Fifty-one eyes of 51 patients were included (19 men and 32 women) with a mean age of 66.06 years (±9.02 years) and a mean symptom duration of 20.37 weeks (±25.06 weeks). Thirty-nine (76.5%) patients were phakic and 12 (23.5%) were pseudophakic. Mean time interval between the OCT scans at first presentation (baseline) and after 4 weeks was 28.59 days (±7.52 days). An ERM was present in 8 of 51 (15.7%) patients and 17 of 51 (33.3%) patients had an associated VMT, which had released in 2 of 17 (11.76%) eyes after 4 weeks without MH closure.
Mean MLD MH size at baseline was 334 µm (±179 µm; range 39 to 793 µm) and after 4 weeks 392 µm (±166 µm), with a mean difference of 57.39 µm (±68.93 µm; P < 0.001). At baseline 21 (41.2%) MHs were ≤250 µm, 13 (25.5%) MHs were 251 to 400 µm, and 17 (33.3%) MHs >400 µm, and, after 4 weeks, 12 (23.5%) MHs were ≤250 µm, 16 (31.4%) MHs were 251 to 400 µm and 23 (45.1%) MHs were >400 µm. Mean BCVA deteriorated by 0.10 (±0.19) logMAR from 0.63 (±0.25) at baseline to 0.73 (±0.28) logMAR after 4 weeks (P < 0.01).
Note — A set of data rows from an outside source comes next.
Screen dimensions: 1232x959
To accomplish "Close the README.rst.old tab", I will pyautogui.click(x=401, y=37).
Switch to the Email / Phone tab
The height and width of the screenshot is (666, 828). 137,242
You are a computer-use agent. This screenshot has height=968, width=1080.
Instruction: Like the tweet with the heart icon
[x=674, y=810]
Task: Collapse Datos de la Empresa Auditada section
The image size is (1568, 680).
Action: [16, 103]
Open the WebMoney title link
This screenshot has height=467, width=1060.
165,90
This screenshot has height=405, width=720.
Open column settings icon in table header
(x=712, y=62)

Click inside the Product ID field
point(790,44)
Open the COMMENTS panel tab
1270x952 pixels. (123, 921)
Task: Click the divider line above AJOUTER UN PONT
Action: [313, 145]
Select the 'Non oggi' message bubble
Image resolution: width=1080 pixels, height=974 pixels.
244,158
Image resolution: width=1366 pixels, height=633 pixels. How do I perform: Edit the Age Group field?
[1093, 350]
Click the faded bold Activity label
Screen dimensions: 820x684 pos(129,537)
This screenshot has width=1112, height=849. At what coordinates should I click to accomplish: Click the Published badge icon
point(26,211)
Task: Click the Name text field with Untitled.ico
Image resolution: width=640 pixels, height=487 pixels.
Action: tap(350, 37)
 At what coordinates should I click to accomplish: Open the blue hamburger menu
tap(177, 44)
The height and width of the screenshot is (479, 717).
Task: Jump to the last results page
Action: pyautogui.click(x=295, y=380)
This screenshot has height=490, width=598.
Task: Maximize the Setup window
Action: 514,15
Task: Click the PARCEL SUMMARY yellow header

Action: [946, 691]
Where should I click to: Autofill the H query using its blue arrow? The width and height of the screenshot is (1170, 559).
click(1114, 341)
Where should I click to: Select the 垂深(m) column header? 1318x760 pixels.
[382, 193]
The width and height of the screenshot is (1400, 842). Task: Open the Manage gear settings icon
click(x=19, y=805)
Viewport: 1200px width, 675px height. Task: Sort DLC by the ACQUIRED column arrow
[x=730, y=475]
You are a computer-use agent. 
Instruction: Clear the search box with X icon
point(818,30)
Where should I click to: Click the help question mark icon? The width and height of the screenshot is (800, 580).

The CR for intra-observer agreement (repeatability) between the first and second series of measurements were 31 µm for observer 1 (P = 0.33) and 33 µm for observer 2 (P = 0.40), and the CR for interobserver agreement (reproducibility) between the two observers first set of measurements was 31 µm (P = 0.84), reducing to 15 µm (P = 0.48) between the mean of their 3 sets of measurements.
Differences between measurements to their mean together with the 95% and 99.73% LOA are displayed as Bland Altman plots for the first two measurements of each observer (
Fig. 1), and for the first measurements of both observers as well as for the mean of three repeat measurements of both observers (
Fig. 2). There was homogeneity of variance of the differences in MLD measurements across all MH sizes (
P = 0.58) and no bias, indicating that the differences in measurements were not related to the magnitude of the MH size.
Using the mean of 3 repeat measurements the confidence limits for the outer 95% and 99.73% LOA (CLLOA) for an increase in MLD were 19.68 µm and 30.03 µm, and for a decrease in MLD −18.14 µm and −28.4 µm, respectively.
MHs were therefore classified as having progressed in size if the mean MLD had increased by ≥31 µm in the OCT scans at 4 weeks compared to baseline and reduced in size if the MLD had decreased by ≥29 µm. Using these cutoff values, 23 of 51 (45%) of MHs increased in size over the 4-week period and no MH became smaller.
Increase of MH size in the 4-week period was significantly associated with the presence of VMT (P < 0.001), MLD size at baseline (P = 0.03), and duration of symptoms (P = 0.02), but not with the number of days between OCT scans (P = 0.92), sex (P = 0.14), age (P = 0.51), lens status (P = 0.79), or the presence of an ERM (P = 0.49). Mean MLD MH size at baseline was larger in MHs that did not progress (387 µm, ±194 µm) than in MHs that progressed (271 µm [±138 µm], P = 0.02). MH size increased in 9 of 34 (26.5%) of patients without VMT and in 14 of 17 (82.4%) of patients with VMT (P < 0.001), with a mean increase in MH size of 91 µm (±41 µm) and 137 µm (±62 µm), respectively (P = 0.065).
Although there was no significant reduction in BCVA during the 4 weeks in patients without MH progression (0.63 [±0.27] to 0.66 [±0.27], P = 0.25), BCVA deteriorated in patients in whom the MH had progressed by 0.20 (±0.21) logMAR (0.62 [± 0.23] to 0.82 [±0.29], P < 0.001).
There were no differences between patients without or with VMT in terms of number of days between repeat OCT scans from first presentation to 4 weeks (29.3 [±7.9] vs. 27.2 [±6.6] days, P = 0.23), age (65.6 [±10.0] vs. 67.0 [±6.7] years, P = 0.38), duration of symptoms (19.1 [±17.6] vs. 23.1 [±37.2] weeks, P = 0.30), BCVA at baseline (0.63 [±0.24] vs. 0.63 [±0.27] logMAR, P = 0.65), and the presence of an ERM (P = 0.70). Mean MLD size at baseline, however, was larger in MHs without VMT (370 [±183] µm) than in MHs with VMT (262 [±149] µm, P = 0.04) and there were more phakic patients in the group with VMT (P = 0.04).
In the generalized linear model, there was a significant association between progression of MHs and the presence of VMT at baseline (P = 0.008) but not with MLD size at baseline (P = 0.84) or duration of symptoms (P = 0.13).